Directions for this task: Please report every line in the material below where the word "清掃クリーニング" is found.

Top of Working data

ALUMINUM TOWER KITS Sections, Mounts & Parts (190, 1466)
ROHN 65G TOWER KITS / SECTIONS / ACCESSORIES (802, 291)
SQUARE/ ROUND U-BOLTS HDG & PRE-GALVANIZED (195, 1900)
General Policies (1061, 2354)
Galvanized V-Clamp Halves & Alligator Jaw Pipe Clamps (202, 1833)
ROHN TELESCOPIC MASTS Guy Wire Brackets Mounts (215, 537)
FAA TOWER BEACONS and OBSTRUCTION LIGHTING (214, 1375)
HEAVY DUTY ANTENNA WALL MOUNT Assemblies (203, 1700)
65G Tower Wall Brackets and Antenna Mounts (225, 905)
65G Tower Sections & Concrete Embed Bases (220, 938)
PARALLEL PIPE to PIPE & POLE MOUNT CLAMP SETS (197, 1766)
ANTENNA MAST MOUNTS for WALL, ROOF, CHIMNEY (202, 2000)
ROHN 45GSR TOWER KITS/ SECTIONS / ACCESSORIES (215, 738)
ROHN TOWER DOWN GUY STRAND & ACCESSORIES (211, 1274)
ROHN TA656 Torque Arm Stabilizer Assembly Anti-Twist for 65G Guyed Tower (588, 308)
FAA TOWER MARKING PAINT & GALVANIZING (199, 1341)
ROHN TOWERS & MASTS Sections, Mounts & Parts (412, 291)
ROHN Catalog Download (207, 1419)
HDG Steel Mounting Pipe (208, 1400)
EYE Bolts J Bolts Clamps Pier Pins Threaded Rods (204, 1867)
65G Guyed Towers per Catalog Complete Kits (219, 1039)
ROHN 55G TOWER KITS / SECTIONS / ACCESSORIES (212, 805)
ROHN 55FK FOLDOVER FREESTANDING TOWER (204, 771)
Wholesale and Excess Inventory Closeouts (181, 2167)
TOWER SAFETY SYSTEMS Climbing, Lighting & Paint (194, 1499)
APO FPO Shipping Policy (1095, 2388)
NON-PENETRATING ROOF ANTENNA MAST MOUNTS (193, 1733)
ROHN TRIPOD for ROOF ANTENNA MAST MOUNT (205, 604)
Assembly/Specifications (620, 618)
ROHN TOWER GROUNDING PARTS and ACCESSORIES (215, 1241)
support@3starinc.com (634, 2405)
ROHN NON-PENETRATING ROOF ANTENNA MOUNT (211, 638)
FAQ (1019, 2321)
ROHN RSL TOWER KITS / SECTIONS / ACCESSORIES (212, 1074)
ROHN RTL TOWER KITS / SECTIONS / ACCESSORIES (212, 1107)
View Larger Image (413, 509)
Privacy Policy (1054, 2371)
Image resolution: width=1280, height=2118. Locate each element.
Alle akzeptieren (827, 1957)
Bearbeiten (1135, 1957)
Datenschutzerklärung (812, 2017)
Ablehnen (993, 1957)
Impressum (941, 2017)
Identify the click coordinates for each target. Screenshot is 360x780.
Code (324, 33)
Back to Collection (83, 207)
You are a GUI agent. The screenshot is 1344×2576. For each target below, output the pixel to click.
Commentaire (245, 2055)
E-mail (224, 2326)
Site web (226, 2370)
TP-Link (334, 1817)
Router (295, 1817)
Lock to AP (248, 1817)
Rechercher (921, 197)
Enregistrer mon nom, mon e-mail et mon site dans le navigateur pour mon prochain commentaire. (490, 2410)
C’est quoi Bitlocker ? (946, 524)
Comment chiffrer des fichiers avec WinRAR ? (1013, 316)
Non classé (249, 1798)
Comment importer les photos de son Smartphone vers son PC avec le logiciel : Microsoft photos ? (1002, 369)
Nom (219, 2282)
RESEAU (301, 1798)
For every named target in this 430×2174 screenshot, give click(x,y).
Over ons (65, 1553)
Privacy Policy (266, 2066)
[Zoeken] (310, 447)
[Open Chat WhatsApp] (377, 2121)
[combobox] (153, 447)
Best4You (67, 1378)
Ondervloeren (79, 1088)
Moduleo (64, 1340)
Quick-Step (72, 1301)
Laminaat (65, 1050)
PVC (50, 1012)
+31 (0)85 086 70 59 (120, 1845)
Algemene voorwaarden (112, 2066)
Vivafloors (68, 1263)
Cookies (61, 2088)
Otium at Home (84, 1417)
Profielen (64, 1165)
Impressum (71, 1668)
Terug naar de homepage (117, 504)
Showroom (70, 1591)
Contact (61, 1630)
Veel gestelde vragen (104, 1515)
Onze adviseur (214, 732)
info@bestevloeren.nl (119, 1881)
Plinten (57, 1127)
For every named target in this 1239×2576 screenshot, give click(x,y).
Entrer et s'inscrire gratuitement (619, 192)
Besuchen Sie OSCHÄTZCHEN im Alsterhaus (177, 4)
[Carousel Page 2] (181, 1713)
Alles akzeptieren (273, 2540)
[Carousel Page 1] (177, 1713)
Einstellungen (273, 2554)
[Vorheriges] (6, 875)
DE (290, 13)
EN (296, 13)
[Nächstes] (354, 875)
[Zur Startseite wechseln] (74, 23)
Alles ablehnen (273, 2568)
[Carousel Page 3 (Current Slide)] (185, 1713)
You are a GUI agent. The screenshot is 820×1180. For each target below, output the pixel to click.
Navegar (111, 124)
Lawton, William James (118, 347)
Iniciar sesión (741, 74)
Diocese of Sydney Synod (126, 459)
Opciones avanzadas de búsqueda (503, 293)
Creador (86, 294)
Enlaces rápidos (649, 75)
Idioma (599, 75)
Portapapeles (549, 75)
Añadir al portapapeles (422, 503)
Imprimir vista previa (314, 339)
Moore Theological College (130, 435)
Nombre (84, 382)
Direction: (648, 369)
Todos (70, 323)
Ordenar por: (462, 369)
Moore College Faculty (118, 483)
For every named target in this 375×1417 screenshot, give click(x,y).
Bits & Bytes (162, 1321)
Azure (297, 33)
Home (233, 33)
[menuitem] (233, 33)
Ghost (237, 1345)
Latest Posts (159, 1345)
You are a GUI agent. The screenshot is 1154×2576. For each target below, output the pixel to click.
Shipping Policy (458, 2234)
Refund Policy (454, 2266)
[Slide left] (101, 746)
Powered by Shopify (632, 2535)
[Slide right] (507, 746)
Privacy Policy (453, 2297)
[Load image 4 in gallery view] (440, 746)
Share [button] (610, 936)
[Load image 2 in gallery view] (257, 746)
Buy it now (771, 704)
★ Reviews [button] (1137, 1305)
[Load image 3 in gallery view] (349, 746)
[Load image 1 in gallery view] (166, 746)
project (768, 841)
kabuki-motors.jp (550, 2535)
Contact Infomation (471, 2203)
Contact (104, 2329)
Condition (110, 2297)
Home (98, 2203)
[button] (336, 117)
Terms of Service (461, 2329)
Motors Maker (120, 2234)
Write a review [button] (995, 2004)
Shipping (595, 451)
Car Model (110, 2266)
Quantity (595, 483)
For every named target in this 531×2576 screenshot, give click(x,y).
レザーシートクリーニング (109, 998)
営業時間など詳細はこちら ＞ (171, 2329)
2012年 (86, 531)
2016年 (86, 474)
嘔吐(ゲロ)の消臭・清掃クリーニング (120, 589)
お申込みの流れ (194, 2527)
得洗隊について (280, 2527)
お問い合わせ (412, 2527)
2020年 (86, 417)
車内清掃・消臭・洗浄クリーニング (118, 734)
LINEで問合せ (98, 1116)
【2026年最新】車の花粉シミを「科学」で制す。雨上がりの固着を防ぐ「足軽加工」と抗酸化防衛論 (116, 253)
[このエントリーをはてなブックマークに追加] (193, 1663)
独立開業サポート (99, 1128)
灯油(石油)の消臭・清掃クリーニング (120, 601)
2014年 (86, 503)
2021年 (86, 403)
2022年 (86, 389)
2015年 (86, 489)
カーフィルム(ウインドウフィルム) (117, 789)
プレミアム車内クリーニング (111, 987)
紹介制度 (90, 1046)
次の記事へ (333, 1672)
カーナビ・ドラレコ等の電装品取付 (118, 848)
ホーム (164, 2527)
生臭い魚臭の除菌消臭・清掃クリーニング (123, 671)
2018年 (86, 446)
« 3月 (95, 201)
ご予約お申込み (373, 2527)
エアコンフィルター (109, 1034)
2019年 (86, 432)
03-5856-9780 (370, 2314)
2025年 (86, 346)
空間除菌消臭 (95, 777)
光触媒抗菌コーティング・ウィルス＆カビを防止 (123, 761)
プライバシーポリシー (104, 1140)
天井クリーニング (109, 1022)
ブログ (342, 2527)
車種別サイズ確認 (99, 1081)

Bottom of Working data

Finished task:
嘔吐(ゲロ)の消臭・清掃クリーニング (120, 589)
灯油(石油)の消臭・清掃クリーニング (120, 601)
生臭い魚臭の除菌消臭・清掃クリーニング (123, 671)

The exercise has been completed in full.